------ SUPPLIED MATERIAL ------

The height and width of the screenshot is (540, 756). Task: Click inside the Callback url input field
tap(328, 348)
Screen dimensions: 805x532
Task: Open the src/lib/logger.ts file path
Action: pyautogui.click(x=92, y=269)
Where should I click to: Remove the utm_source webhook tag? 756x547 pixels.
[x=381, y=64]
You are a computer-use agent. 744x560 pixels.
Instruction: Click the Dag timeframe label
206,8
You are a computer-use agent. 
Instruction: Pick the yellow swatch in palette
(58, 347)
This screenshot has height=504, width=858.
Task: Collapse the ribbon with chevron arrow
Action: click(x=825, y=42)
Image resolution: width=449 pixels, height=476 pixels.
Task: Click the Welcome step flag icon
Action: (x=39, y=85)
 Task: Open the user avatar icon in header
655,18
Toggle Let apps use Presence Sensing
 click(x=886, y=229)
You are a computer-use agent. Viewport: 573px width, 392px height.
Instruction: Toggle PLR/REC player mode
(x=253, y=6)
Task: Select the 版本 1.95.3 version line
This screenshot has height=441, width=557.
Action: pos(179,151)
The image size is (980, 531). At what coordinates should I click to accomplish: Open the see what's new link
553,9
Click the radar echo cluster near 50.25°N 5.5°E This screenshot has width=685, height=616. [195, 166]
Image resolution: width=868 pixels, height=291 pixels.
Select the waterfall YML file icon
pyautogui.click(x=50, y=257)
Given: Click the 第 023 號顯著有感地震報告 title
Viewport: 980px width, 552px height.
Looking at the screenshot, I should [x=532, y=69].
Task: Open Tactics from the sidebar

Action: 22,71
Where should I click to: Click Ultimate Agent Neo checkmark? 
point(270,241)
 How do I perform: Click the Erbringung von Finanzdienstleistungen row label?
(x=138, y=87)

------

*WHAT TO WORK ON*.
The response should be an exact copy of the lines from the one with "Select the waterfall YML file icon" through the end of the data, with no other text.

*PROBLEM SOLUTION*.
Select the waterfall YML file icon
pyautogui.click(x=50, y=257)
Given: Click the 第 023 號顯著有感地震報告 title
Viewport: 980px width, 552px height.
Looking at the screenshot, I should [x=532, y=69].
Task: Open Tactics from the sidebar

Action: 22,71
Where should I click to: Click Ultimate Agent Neo checkmark? 
point(270,241)
 How do I perform: Click the Erbringung von Finanzdienstleistungen row label?
(x=138, y=87)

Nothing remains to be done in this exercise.